Q: Did that process bring personal closure to you?

A: It did, tremendously. The abuse that I received from my mother far exceeded the abuse that my siblings had because we had five different dads, and my father broke my mother’s heart. He hurt her the most, so in turn she would hurt me the most and did not even want me existing. She did what she could to isolate me, and the abuse I received was extreme.

It gave me closure because it ultimately gave me the answer to a question I asked my mother many times in my life, which is how it was that he hurt her so badly. I wanted to know if he beat her or he raped her, if I was conceived that way. I needed to know what about my very existence hurt her so much. But she said he didn’t, she said that he was very loving.

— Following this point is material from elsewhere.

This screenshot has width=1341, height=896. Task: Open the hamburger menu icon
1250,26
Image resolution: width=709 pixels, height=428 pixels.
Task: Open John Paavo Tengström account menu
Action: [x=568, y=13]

But I got my answer in the brief when his lawyer wrote that [I was] a 34-year-old New York attorney who was successful and doesn’t need a father. Then in the next sentence, he wrote about [my father’s] wife of 34 years. When I put the math together, I realized that when my mother was pregnant with me, he married another woman.

I finally had my answer of how he broke my mother’s heart.

Q: You talk in the book about your love for your siblings’ children. Did you ever want children of your own?

A: I’ve always wanted children of my own. Now that I’m 46, the time when I can have children of my own has passed. I have always wanted to adopt a foster child , so that can be done at any time. That option is always open, but that’s something [ my partner] Todd [Ciaravino] and I would have to work through. One day that may happen.

Q: The beauty of memoirs is that readers can learn from the author’s experience. How might your story help others in a situation similar to yours and what they can take away from this book?

A: That they control their own destiny. Regardless of what hand they’re dealt, they can change it. Everyone’s born into different situations, but be grateful you were born in the United States because there are enough resources here to pull anyone up and out.

You may feel powerless in your situation, but it’s up to you to change that, and that’s what my book chronicles. It was a long, hard journey that was sometimes dark, but I knew I was the only one who was going to change it and make my life worthwhile.